The sweet little schoolmaster who had courted her shyly before her departure is now “intolerably lower middle class”—a term that would never have occurred to her before. In moving the novel away from the grand hotel toward a more complex counterpointing of social spheres, Zweig opens his fiction for the first time to a world of economic realities that lies below his own experience. The wonder is that he succeeds in imagining those realities with such an intimate specificity.
The expansion of Christine’s consciousness, and the novel’s, is only just beginning. Visiting her sister Nelly’s family on a trip to Vienna, she meets Ferdinand, her brother-in-law Franz’s comrade from the war. Whatever reasons Christine has for resentment, Ferdinand has many times over, and whatever awareness has started to break in on her, he has articulated long ago. Ferdinand spent years in a Siberian prison camp, only to return to a country that no longer had any use for him. His dreams of becoming an architect have been dashed by poverty, his chances for even decent employment wrecked by injury. His family wealth evaporated in the hyperinflation. He has beaten on the doors of ministries, climbed the stairs of government agencies, and has nothing to show for his talent and drive but the sense of a wasted life.

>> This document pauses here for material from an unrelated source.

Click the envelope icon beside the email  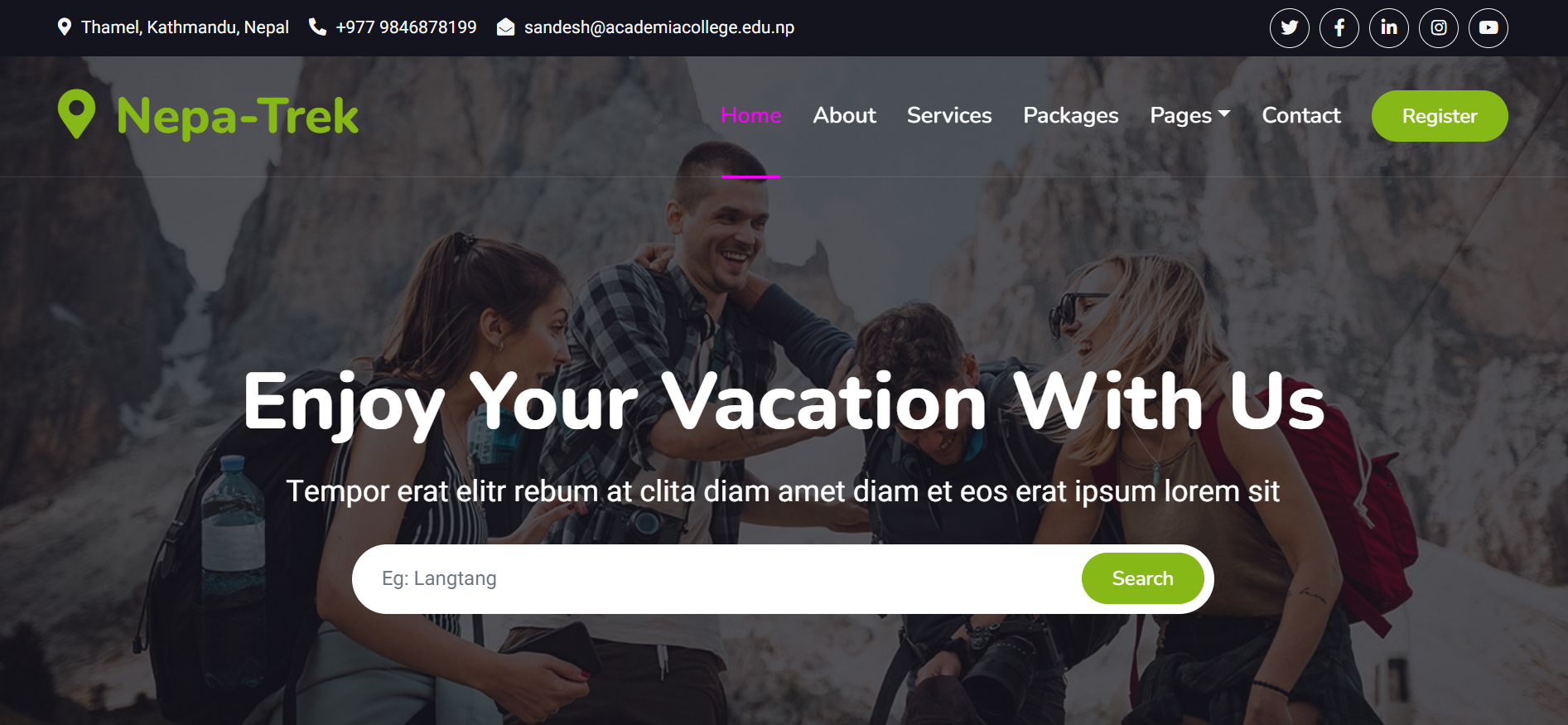coord(505,27)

When Ferdinand’s bitterness co
mes pouring out in a torrent of savage eloquence, Christine recognizes a kindred spirit. Unlike the priggish Nelly or the paunchy Franz, here is someone who refuses to accept the radically diminished expectations imposed by the war. A potent system of imagery links the two. Christine feels “like a severed finger still warm yet without feeling or strength.” A finger is exactly what Ferdinand has injured, but, he says, “you wouldn’t believe what a dead finger does to a living hand.” But that is not his only disability. “Once they’ve cut six years out of your body… you’re always a kind of cripple.” This is what it feels like to be dispossessed, to be marginalized, to be cheated out of the life you could have had and the person you could have been: it feels like you’ve been cut in half. Zweig is again tracing the commerce of body and soul, and the sensuousness of his earlier, happier descriptions pays off double here, because he renders the life of deprivation with equal immediacy. “The smell is suffocating,” Christine thinks of her attic room, “the smell of stale cigarette smoke, bad food, wet clothes, the smell of the old woman’s dread and worry and wheezing, the awful smell of poverty.” “Poverty stinks,” Ferdinand echoes her, “stinks like a ground-floor room off an air-shaft, or clothes that need changing. You smell it yourself, as though you were made of sewage.” Poverty isn’t just doing without; it is also shame and impotence and self-disgust. War isn’t just bullets; it is also what happens afterward.
All of this represents an immeasurable advance over Zweig’s other fiction. Instead of a single emotion intensively examined within a narrow social frame—a fair description even, as its title suggests, of “Beware of Pity”, though that work is considerably longer than “The Post Office Girl”—Zweig gives us fully rounded lives rooted in a broad historical context. This, he is telling us, is what the war has done to people. This is what history has made of their bodies. This is the fate of a whole generation. The question of historical luck, and thus of the possibility of alternative lives or selves, is everywhere at issue. Franz made it home right after the war; Ferdinand got stuck in Siberia for an extra two years. Klara was sent off to America; her sister Maria, Christine’s mother, spent the war working in a damp hospital basement. The postwar generation of girls is bold and shameless, but everywhere Christine looks she sees women like her, who have missed their chance at life.